_TASK STATEMENT_
Whenever a line below holds the word "agent", count it; please give only the final number.

_DATA FOR THIS EXERCISE_
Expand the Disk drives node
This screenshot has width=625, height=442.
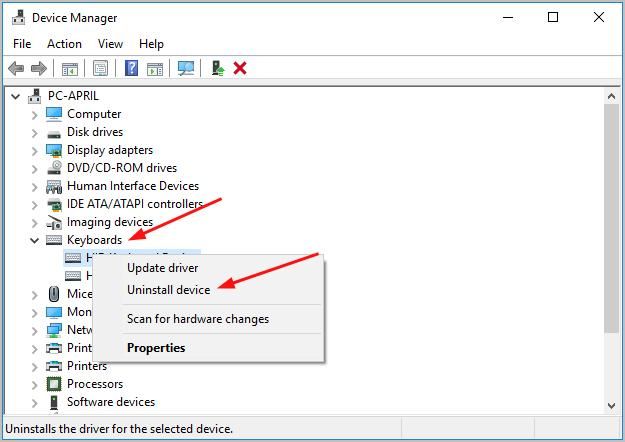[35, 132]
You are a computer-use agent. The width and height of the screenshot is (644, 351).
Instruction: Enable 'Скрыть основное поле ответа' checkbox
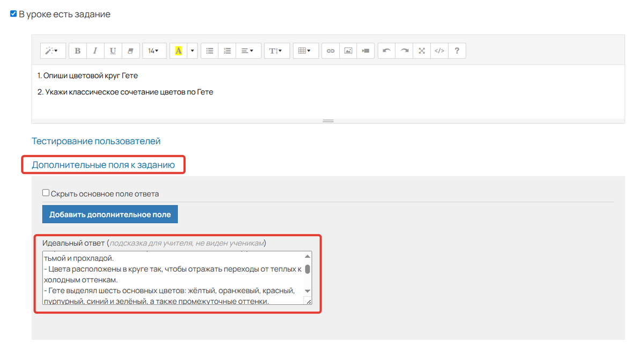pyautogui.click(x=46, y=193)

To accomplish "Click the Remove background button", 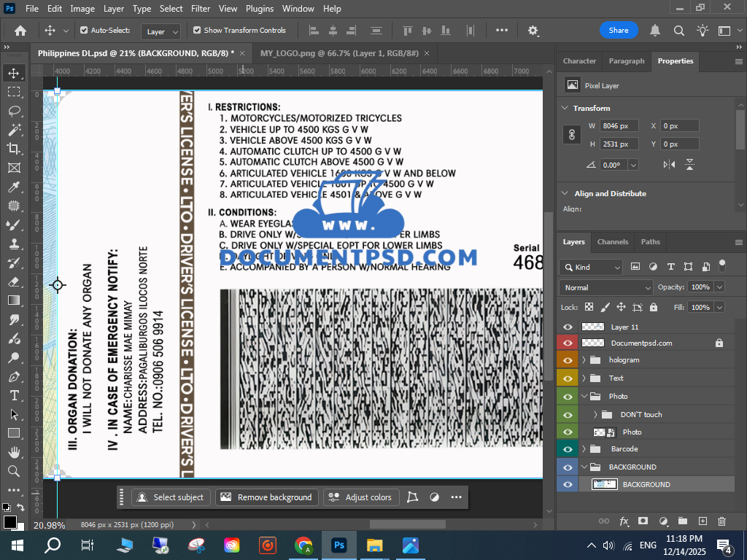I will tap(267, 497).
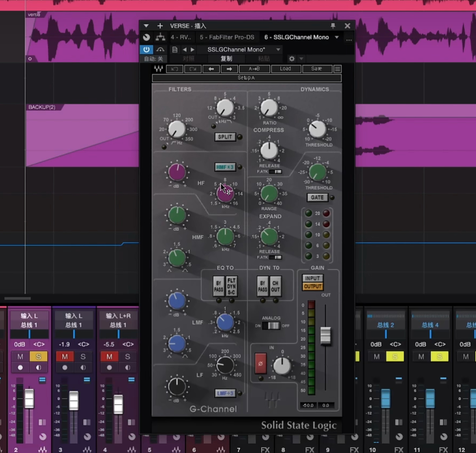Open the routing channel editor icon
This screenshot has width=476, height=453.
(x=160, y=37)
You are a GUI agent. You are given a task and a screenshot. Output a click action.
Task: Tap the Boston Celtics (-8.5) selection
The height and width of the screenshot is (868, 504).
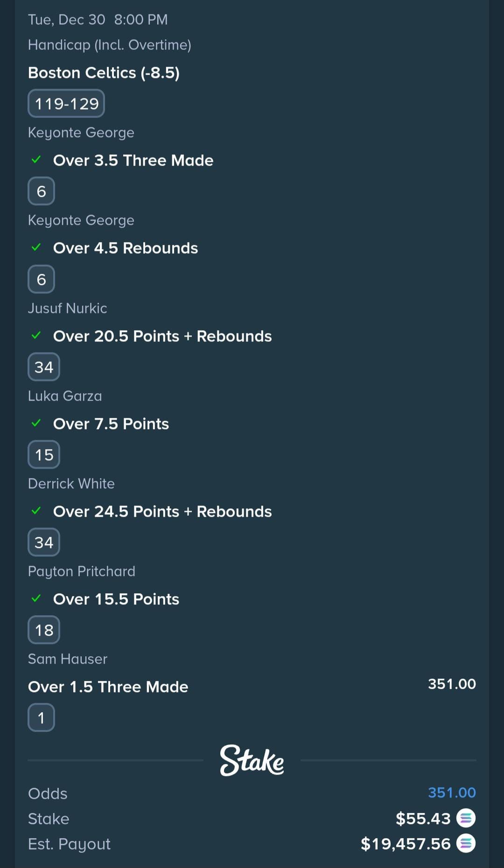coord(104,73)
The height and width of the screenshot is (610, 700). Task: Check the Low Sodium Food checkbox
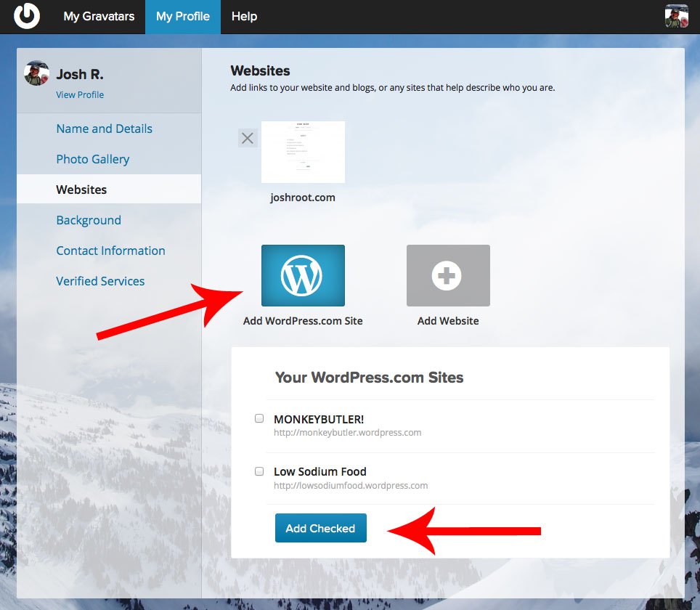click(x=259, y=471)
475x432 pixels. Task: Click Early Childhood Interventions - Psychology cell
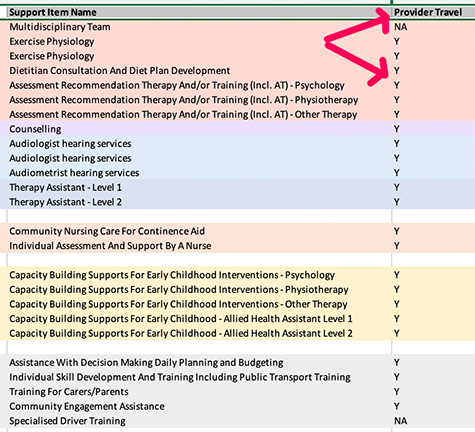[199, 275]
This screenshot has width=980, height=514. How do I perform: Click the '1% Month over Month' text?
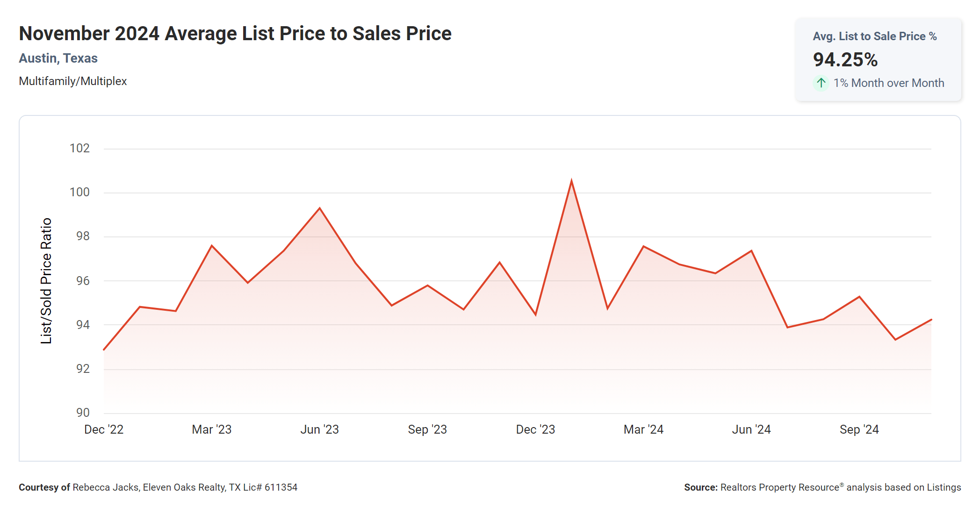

_WRITTEN RESPONSE_
2